MUMBAI: The Bombay High Court has refused to stay a June 2025 arbitral tribunal order directing the Mumbai Metro Rail Corporation Limited (MMRCL) to pay ₹250 crore to the L&T–STEC joint venture company which designed and constructed tunnels and stations for the metro rail network.
The arbitration award was neither “facially untenable”, nor “undermined by patent illegalities”, a single judge bench of Justice Somasekhar Sundaresan observed on October 10 and directed the MMRCL to deposit the amount within eight weeks. The court also allowed L&T–STEC to withdraw the amount along with accruals by providing an unconditional bank guarantee for the same amount.
The dispute between the two companies arose over a contract awarded to L&T–STEC to design and construct specific stations and tunnels. The contract was awarded in May 2015, before the enactment of the Goods and Services Tax (GST) Act in 2017. Subsequently, the companies agreed on a “change in law” clause to factor in the impact of GST introduction.
Since fiscal benefits and exemptions that could be availed via indirect taxes were subsumed into GST, the MMRCL pressed for reimbursement from the joint venture firm on two counts – impact of change in law and compensation for “additional work” undertaken to install stronger earth-retaining structures.
With L&T–STEC contesting the claim, the dispute was referred to arbitration. In June 2025, the three-member arbitral tribunal by majority ordered the MMRCL to pay ₹250.82 crore to the contracted firm, including ₹229.56 crore towards reimbursement for levy of GST introduction between July 1, 2017 and September 30, 2022, and ₹ 21.26 crore for undertaking additional work, outside the scope of the contract.

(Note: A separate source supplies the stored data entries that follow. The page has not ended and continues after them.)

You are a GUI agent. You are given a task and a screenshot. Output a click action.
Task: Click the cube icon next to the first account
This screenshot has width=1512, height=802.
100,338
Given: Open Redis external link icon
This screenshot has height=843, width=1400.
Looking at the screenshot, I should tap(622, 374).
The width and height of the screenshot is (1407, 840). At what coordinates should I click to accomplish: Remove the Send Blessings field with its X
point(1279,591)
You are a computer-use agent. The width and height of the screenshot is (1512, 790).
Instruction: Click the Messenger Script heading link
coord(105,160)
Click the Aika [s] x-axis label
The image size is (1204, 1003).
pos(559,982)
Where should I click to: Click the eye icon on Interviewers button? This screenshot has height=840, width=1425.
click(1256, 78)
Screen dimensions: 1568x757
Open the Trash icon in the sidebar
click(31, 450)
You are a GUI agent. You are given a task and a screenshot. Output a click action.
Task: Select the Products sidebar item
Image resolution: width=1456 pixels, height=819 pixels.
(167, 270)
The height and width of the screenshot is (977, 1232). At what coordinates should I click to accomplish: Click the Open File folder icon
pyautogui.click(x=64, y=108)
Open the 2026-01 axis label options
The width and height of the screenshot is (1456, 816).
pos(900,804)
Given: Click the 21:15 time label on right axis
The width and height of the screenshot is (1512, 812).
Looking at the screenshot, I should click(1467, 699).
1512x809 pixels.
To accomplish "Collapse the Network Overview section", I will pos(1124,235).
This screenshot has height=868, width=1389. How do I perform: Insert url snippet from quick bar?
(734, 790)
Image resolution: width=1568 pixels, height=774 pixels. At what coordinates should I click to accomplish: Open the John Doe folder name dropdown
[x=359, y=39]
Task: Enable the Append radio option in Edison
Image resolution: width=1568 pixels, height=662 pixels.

The arbitrator nominated by the MMRCL, however, dissented and held that L&T–STEC owed a refund of ₹27.09 lakh to MMRCL as the GST Act required it to pay only ₹134.42 crore as GST reimbursement. He suggested that a chartered accountant firm must make an assessment to compensate the contractor.
As its contentions were rejected by the majority, MMRCL approached the high court, pressing for an unconditional stay on the execution of the award. The tribunal had made an obvious blunder while deciding the amount, the company claimed.
Appearing for MMRCL, advocate general Dr Birendra Saraf submitted that the tribunal had failed to ascertain the precise impact of introduction of the GST regime on the contract price. The tribunal had also added certain tax exemptions to elements unconnected to construction, such as housekeeping and refurbishment, and ignored the MMRCL’s witness statement, choosing to rely selectively on the cross-examination of certain witnesses, the advocate general said.
A single judge bench of justice Sundaresan, however, held that the tribunal’s findings were not perverse or arbitrary as the award was in line with the dispute adjudication board’s (DAB) report and provided adequate reasons for the conclusions drawn. Considering that the award was in the nature of a money decree, an unconditional stay could have only been possible only if the award was unsustainably unreasonable, the court said.
“The Corporation may disagree with the DAB and indeed with the tribunal, but that would not mean that the award would automatically become perverse,” the court said. The issue raised by MMRCL was interpretational in nature and was influenced by the fiscal statute, it said and directed MMRCL to deposit the amount within eight weeks.